Several weeks ago, we were delighted to learn that Architectural Conservancy Ontario (ACO) had nominated Junction Craft Brewing’s new home in a former incinerator for a heritage award, and would be hosting its 2018 awards ceremony in this PLANT-renovated venue. The outcome of this October 11 event has left us positively euphoric: Junction Craft Brewing won the Paul Oberman Award for Adaptive Reuse (Corporate). ACO states that this award “recognizes those responsible for projects that highlight and incorporate significant heritage structures in fitting and imaginative ways, thereby conserving them for future use and enjoyment.”
Constructed in 1934 in Toronto’s west-end Stockyards, the building once known as “the Symes Road Destructor” served originally as an incinerator and later as a waste transfer facility, before being decommissioned in 1996. For more than an decade, this massive, elegantly detailed building lapsed into dereliction. It was then acquired by a developer in 2012, and has now been fully renovated.
Junction Craft Brewing’s space, which opened in April 2018, contains a brewery, taproom, retail space, and office space. Designed to do double duty as an events venue, the brewery has hosted gatherings ranging from rock concerts to catered private parties. (It has hosted more than 30 weddings, including the recent nuptials of a PLANT team member.)

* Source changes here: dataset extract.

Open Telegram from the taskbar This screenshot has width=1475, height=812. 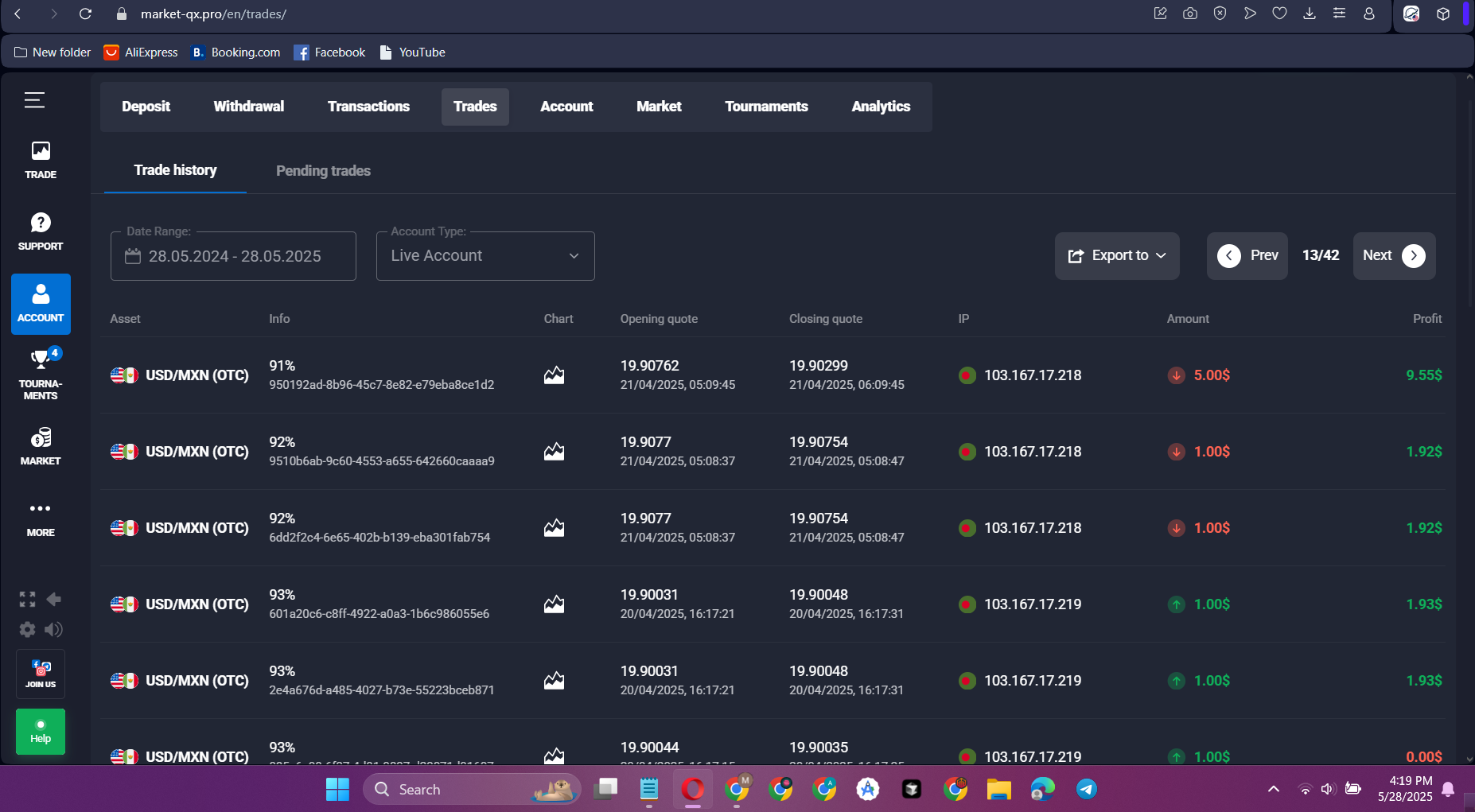(1086, 789)
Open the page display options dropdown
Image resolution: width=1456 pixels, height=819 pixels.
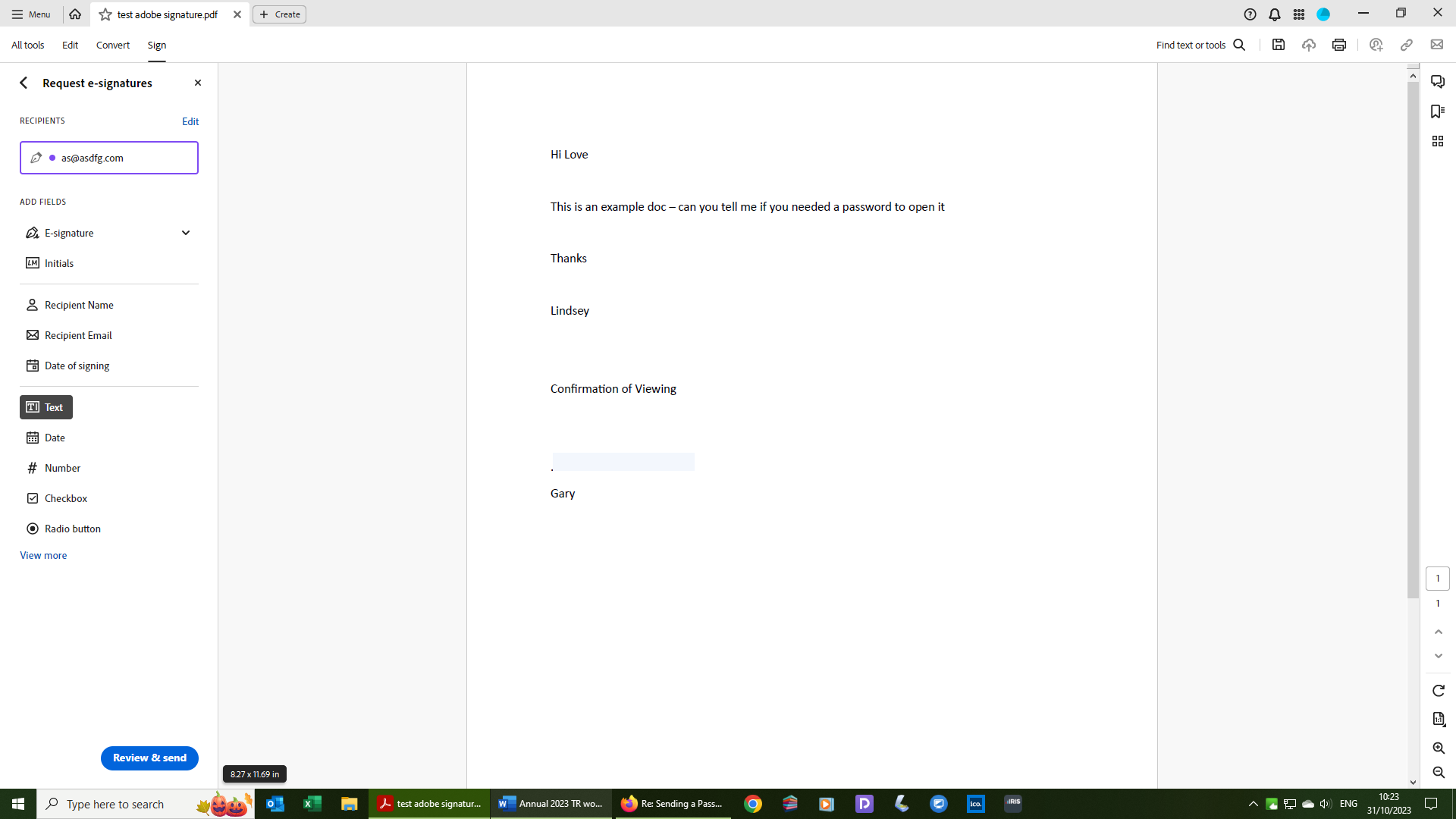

“The redesign and refurbishment of the Symes Road Destructor by Junction Craft Brewing and PLANT Architect Inc.is an impressive example of the adaptive reuse of a venerable heritage building by a business,” ACO states. “Their work retained the stunning Art Deco design and industrial character of the site, while repurposing it for a technically demanding manufacturing system. They have not only saved but revitalized one of the few remaining buildings from the industrial enclave once critical to the Stockyards area of the Junction.”